Colin Percival and I often disagree about how cryptography fits into software design. My opinion is that custom crypto designs always require intense third-party review, leaving companies with two undesirable possibilities. Either the review and maintenance cost of custom crypto increases the expense over competing design options that don’t require crypto (such as keeping critical state on the server) or leads to security flaws if third-party review is skipped. But we often agree on the concrete details, such as the preference for encrypt-then-MAC construction.
If you MAC the plaintext, the recipient must decrypt the message and then verify the MAC before rejecting it. An attacker can send garbage or carefully chosen ciphertexts and they can’t be rejected until they are decrypted. If the ciphertext is authenticated, then the server can reject the forged or modified message earlier.
This has a number of advantages, including some not emphasized in Colin’s post. He points out that this reduces the surface area of your code accessible to an attacker. This is especially true if the higher-level protocol is designed to minimize interpretation of unprotected header fields (and hopefully, not parsing anything unprotected). The earlier the MAC can be performed, the less code accessible to an attacker who is choosing messages.
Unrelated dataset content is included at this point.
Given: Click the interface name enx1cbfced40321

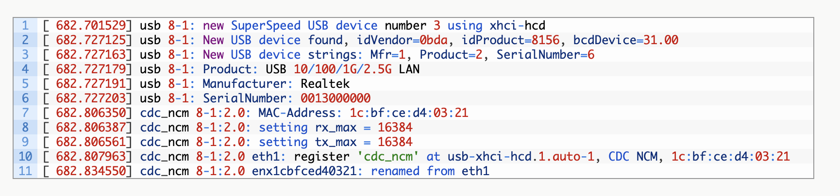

Another advantage is that this helps prevent side channel attacks. If you decrypt and then validate the plaintext, an attacker can send chosen ciphertext and collect information from a side channel to recover the encryption key. However, if you reject such messages early, the decryption key is never used. The attacker is reduced to replaying valid messages seen previously, which limits (but doesn’t prevent) side channel attacks.
However, one point he gets wrong is the emphasis on counter mode (CTR) to prevent side channel attacks. A former colleague of mine, Josh Jaffe, published a paper on attacking counter mode at CHES 2007. The common lore before his paper was that counter mode limits side channel attacks because the attacker does not get to choose the plaintext input to the block cipher. Instead, a possibly-unknown counter value is fed in as plaintext and is incremented with each block.
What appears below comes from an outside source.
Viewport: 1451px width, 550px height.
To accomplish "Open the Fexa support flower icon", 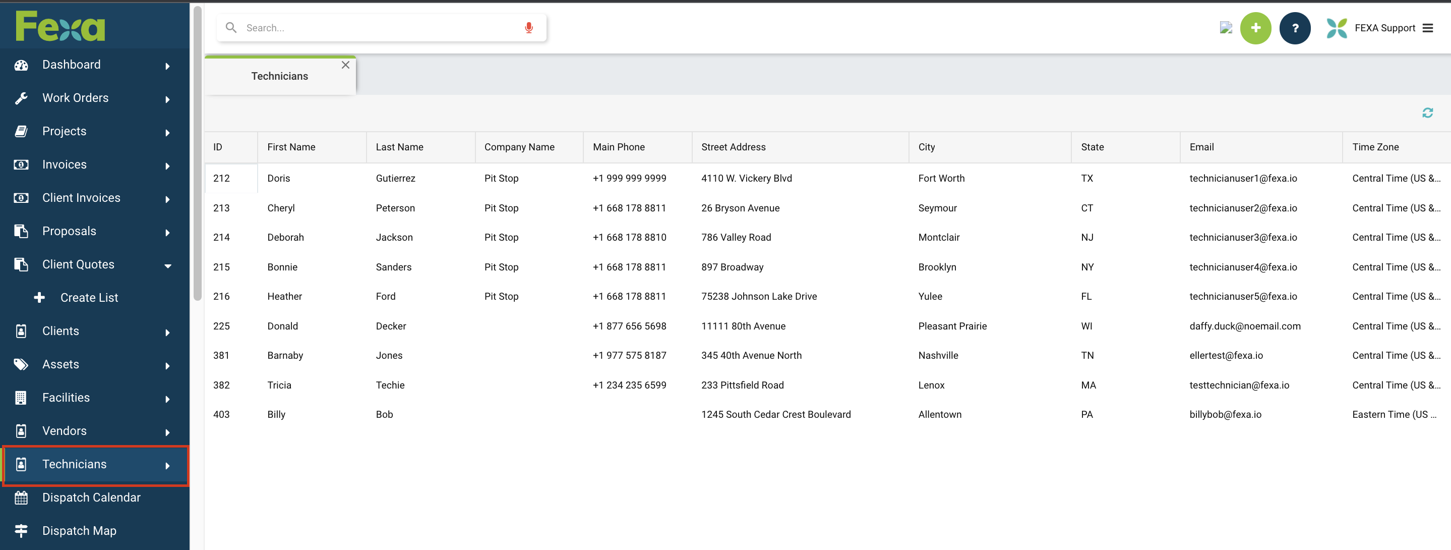I will coord(1336,28).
Colin’s post states this as follows:
In CTR mode, you avoid passing attacker-provided data to the block cipher (with the possible exception of the nonce which forms part of each block). This reduces the attack surface even further: Using CTR mode, an attacker cannot execute a chosen-ciphertext (or chosen-plaintext) attack against your block cipher, even if (in the case of Encrypt-then-MAC) he can correctly forge the MAC (say, if he stole the MAC key but doesn’t have the Encrypt key). Is this an attack scenario worth considering? Absolutely — the side channel attacks published by Bernstein (exploiting a combination of cache and microarchitectural characteristics) and Osvik, Shamir, and Tromer (exploiting cache collisions) rely on gaining statistical data based on a large number of random tests, and it appears unlikely that such attacks would be feasible in a context where an attacker could not provide a chosen input.
Josh’s paper shattered this assumption by showing how to attack several versions of counter mode with AES. He treats the unknown counter value as part of the key, solving for the combined key+counter using DPA. This gives intermediate values that have an error component. He first solves for varying portions of the inputs, leaving this unknown but constant error term. These error terms then cancel out between rounds, revealing the secret round keys.
His attack works because counter mode only changes a few bits each time the counter is incremented. Seeding an LFSR to use as the counter could make this attack more difficult. I would hesitate to say it makes it impossible since it seems like a more complex version of Josh’s attack could succeed against this. In conclusion, DPA countermeasures are still needed, even with counter mode.